How Async Batching Boosts GPU Performance
2 min read
Furthermore, continuous batching helps a GPU work better by removing empty spaces in its tasks. However, this method is often synchronous, meaning the CPU and GPU take turns working. Consequently, this creates small waiting periods where one component is idle.
Similarly, asynchronous batching solves this problem. Essentially, it allows the CPU to prepare the next batch of tasks while the GPU is still working on the current one. As a result, this teamwork can speed up the whole process by nearly 24%, using the hardware much more efficiently.
Critically, this technique is a major step for faster inference. Importantly, it does not require new model designs, just smarter scheduling.
| Aspect | Synchronous Batching | Asynchronous Batching |
|---|---|---|
| CPU/GPU Execution | CPU and GPU take turns — while one works, the other idles, creating ~24% wasted GPU time | CPU and GPU run concurrently using CUDA streams and events, achieving ~99.4% GPU utilization |
| Synchronization Mechanism | Relies on the default CUDA stream which blocks the CPU until all GPU operations complete | Uses non-default CUDA streams (H2D, Compute, D2H) with explicit CUDA events for fine-grained ordering |
| Memory Management | Single set of input/output buffers; standard single CUDA graph allocation | Double-buffered slots (A/B) to prevent race conditions; shared memory pool across CUDA graphs to limit VRAM overhead |
| Batch Data Dependencies | Built-in sequential flow: batch N+1 preparation begins only after batch N results are available on the CPU | Uses placeholder tokens and a carry-over mechanism to speculatively prepare batch N+1 inputs while batch N is still computing |
| End-to-End Latency | 300.6s for 8K tokens (batch size 32, 8B model) — GPU idle for ~72s | 234.5s for the same workload — a ~22% speedup with no kernel or model changes required |
Asynchronous Continuous Batching
Specifically, asynchronous batching separates CPU and GPU workloads. Consequently, the GPU stays active nearly all the time. Therefore, GPU utilization increases significantly. Moreover, it uses CUDA streams for parallel tasks. Additionally, this method reduces idle gaps between batch processing. Furthermore, everyone benefits from faster and more efficient computing. As a result, users experience a major performance boost.
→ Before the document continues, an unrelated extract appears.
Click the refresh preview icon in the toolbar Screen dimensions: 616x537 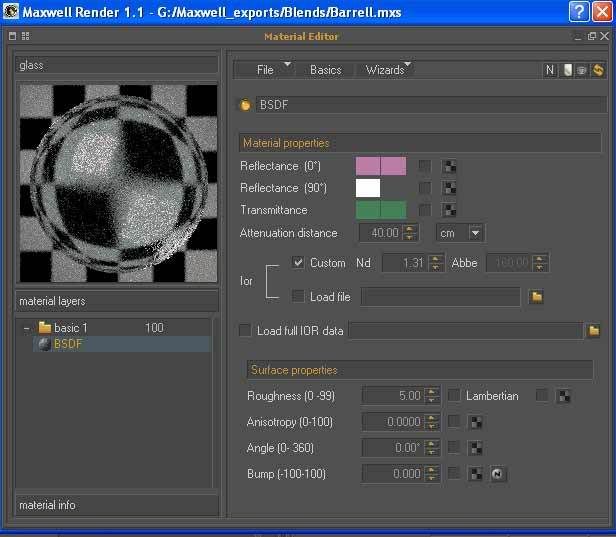point(598,70)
Faster and Cheaper LLM Inference
“We moved from schedule-based dependencies to data-based dependencies and refining synchronization points, we managed to disentangle the CPU and GPU workloads, making parallel execution of both hardwares possible. This finally resulted in a large increase of generation speed… Pretty much a slam dunk.”
Ultimately, asynchronous batching significantly improves system performance by allowing CPU and GPU tasks to run concurrently. Consequently, this approach reduces idle time and achieves a substantial 22% speedup in generation tasks.
Therefore, this strategy presents a cost-effective method for maximizing hardware utilization in large-scale language model operations. Accordingly, it creates a more efficient foundation for future applications requiring high-throughput and extended sequence generation.